Please transcribe exactly the lines from the one containing "BUNEDY (712, 1961)" through the end of the records below, both included, and nothing else.

**Listed entries:**
━━━━━━━━━━━━━━━━
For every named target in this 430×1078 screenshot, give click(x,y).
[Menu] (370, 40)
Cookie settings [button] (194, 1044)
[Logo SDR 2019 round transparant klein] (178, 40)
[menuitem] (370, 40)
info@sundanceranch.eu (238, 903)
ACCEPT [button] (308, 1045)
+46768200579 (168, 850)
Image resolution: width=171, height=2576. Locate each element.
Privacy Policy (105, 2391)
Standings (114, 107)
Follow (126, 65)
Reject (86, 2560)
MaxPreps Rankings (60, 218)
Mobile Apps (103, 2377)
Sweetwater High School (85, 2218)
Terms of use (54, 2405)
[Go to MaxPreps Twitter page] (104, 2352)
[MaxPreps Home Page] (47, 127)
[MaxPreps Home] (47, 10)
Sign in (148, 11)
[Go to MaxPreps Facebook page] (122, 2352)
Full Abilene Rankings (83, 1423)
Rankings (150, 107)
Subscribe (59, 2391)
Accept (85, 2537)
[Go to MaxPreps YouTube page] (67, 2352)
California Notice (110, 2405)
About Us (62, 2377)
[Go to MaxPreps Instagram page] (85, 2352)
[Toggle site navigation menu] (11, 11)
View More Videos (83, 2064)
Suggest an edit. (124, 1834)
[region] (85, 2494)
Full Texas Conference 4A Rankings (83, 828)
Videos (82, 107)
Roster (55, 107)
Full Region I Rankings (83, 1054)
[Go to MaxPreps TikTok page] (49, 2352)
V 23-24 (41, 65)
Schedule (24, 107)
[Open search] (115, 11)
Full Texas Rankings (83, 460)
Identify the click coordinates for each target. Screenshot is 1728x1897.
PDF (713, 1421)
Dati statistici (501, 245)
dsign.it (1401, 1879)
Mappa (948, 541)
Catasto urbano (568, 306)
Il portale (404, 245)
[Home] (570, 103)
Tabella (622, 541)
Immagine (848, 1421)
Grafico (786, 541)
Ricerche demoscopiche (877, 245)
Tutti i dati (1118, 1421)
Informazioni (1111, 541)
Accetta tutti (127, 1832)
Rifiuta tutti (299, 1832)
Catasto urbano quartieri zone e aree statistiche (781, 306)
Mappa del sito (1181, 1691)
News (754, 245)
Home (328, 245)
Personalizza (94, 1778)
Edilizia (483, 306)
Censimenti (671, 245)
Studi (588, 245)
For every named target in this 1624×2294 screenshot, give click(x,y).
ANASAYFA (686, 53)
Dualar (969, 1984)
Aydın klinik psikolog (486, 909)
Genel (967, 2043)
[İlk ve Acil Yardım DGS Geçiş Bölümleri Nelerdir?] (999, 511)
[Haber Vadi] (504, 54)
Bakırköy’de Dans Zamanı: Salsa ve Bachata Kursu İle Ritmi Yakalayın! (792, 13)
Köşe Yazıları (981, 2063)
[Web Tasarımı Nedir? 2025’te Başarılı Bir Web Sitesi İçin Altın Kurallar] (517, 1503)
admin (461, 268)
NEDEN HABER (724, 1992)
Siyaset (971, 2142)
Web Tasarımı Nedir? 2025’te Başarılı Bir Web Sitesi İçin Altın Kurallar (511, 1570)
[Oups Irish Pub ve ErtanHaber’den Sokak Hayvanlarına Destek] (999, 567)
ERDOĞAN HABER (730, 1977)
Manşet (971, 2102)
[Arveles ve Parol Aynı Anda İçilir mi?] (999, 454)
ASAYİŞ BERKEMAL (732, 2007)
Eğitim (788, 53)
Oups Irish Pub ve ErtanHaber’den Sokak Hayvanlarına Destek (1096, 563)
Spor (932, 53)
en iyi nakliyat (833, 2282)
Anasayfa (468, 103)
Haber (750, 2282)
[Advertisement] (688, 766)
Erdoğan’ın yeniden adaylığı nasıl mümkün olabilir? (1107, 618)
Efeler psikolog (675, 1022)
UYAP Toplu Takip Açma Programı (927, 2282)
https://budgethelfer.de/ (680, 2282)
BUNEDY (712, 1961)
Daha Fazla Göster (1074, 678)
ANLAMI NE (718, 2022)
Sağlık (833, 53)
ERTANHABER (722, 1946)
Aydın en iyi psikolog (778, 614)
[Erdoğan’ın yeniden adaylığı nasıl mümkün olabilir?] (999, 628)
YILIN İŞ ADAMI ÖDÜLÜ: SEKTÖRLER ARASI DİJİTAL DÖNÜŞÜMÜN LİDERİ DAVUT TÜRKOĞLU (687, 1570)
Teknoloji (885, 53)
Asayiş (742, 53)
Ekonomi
━━━━━━━━━━━━━━━━
**Solution for this task:**
BUNEDY (712, 1961)
Daha Fazla Göster (1074, 678)
ANLAMI NE (718, 2022)
Sağlık (833, 53)
ERTANHABER (722, 1946)
Aydın en iyi psikolog (778, 614)
[Erdoğan’ın yeniden adaylığı nasıl mümkün olabilir?] (999, 628)
YILIN İŞ ADAMI ÖDÜLÜ: SEKTÖRLER ARASI DİJİTAL DÖNÜŞÜMÜN LİDERİ DAVUT TÜRKOĞLU (687, 1570)
Teknoloji (885, 53)
Asayiş (742, 53)
Ekonomi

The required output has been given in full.